> _WRITTEN PROBLEM_
Can you recast all of the data below as a numbered list with the blank lines left out?

Dataset records:
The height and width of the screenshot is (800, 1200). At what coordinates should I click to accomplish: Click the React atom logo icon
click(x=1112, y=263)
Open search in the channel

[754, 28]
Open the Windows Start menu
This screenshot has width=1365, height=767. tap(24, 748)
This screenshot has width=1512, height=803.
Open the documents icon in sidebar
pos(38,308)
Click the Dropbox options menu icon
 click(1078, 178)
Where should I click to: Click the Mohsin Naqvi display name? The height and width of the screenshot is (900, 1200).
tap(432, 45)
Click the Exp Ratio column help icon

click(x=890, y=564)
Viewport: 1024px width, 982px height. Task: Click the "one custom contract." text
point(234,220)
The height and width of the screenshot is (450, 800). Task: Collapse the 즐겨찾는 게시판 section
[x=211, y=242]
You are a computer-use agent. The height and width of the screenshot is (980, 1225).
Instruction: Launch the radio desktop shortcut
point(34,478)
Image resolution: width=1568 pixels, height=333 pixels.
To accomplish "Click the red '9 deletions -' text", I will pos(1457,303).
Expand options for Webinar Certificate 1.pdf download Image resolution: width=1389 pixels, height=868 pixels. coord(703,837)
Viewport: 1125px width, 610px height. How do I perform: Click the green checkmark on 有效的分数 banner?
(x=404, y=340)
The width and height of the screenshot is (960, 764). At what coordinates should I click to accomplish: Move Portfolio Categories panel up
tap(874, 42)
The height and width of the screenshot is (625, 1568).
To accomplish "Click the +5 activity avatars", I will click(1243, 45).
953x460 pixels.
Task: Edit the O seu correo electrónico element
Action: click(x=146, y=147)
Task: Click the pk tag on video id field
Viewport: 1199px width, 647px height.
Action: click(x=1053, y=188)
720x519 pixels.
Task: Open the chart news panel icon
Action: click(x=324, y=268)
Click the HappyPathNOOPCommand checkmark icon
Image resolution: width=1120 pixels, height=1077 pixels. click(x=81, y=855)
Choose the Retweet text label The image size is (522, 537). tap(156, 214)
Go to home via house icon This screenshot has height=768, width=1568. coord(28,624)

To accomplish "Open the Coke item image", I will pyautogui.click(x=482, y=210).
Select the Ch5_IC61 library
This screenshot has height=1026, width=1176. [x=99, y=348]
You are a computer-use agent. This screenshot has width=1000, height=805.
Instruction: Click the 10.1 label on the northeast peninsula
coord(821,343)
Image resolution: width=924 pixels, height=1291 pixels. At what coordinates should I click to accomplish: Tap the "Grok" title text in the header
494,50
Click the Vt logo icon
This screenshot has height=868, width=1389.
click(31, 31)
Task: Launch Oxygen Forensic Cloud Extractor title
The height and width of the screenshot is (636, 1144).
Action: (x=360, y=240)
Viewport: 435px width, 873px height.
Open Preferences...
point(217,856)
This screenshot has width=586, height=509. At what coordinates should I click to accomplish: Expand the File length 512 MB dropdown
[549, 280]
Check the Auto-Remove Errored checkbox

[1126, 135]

> _RESULT OF THIS EXERCISE_
1. The height and width of the screenshot is (800, 1200). At what coordinates should I click to accomplish: Click the React atom logo icon
2. click(x=1112, y=263)
3. Open search in the channel
4. [754, 28]
5. Open the Windows Start menu
6. This screenshot has width=1365, height=767. tap(24, 748)
7. This screenshot has width=1512, height=803.
8. Open the documents icon in sidebar
9. pos(38,308)
10. Click the Dropbox options menu icon
11.  click(1078, 178)
12. Where should I click to: Click the Mohsin Naqvi display name? The height and width of the screenshot is (900, 1200).
13. tap(432, 45)
14. Click the Exp Ratio column help icon
15. click(x=890, y=564)
16. Viewport: 1024px width, 982px height. Task: Click the "one custom contract." text
17. point(234,220)
18. The height and width of the screenshot is (450, 800). Task: Collapse the 즐겨찾는 게시판 section
19. [x=211, y=242]
20. You are a computer-use agent. The height and width of the screenshot is (980, 1225).
21. Instruction: Launch the radio desktop shortcut
22. point(34,478)
23. Image resolution: width=1568 pixels, height=333 pixels.
24. To accomplish "Click the red '9 deletions -' text", I will pos(1457,303).
25. Expand options for Webinar Certificate 1.pdf download Image resolution: width=1389 pixels, height=868 pixels. coord(703,837)
26. Viewport: 1125px width, 610px height. How do I perform: Click the green checkmark on 有效的分数 banner?
27. (x=404, y=340)
28. The width and height of the screenshot is (960, 764). At what coordinates should I click to accomplish: Move Portfolio Categories panel up
29. tap(874, 42)
30. The height and width of the screenshot is (625, 1568).
31. To accomplish "Click the +5 activity avatars", I will click(1243, 45).
32. 953x460 pixels.
33. Task: Edit the O seu correo electrónico element
34. Action: click(x=146, y=147)
35. Task: Click the pk tag on video id field
36. Viewport: 1199px width, 647px height.
37. Action: click(x=1053, y=188)
38. 720x519 pixels.
39. Task: Open the chart news panel icon
40. Action: click(x=324, y=268)
41. Click the HappyPathNOOPCommand checkmark icon
42. Image resolution: width=1120 pixels, height=1077 pixels. click(x=81, y=855)
43. Choose the Retweet text label The image size is (522, 537). tap(156, 214)
44. Go to home via house icon This screenshot has height=768, width=1568. coord(28,624)
45. To accomplish "Open the Coke item image", I will pyautogui.click(x=482, y=210).
46. Select the Ch5_IC61 library
47. This screenshot has height=1026, width=1176. [x=99, y=348]
48. You are a computer-use agent. This screenshot has width=1000, height=805.
49. Instruction: Click the 10.1 label on the northeast peninsula
50. coord(821,343)
51. Image resolution: width=924 pixels, height=1291 pixels. At what coordinates should I click to accomplish: Tap the "Grok" title text in the header
52. 494,50
53. Click the Vt logo icon
54. This screenshot has height=868, width=1389.
55. click(31, 31)
56. Task: Launch Oxygen Forensic Cloud Extractor title
57. The height and width of the screenshot is (636, 1144).
58. Action: (x=360, y=240)
59. Viewport: 435px width, 873px height.
60. Open Preferences...
61. point(217,856)
62. This screenshot has width=586, height=509. At what coordinates should I click to accomplish: Expand the File length 512 MB dropdown
63. [549, 280]
64. Check the Auto-Remove Errored checkbox
65. [1126, 135]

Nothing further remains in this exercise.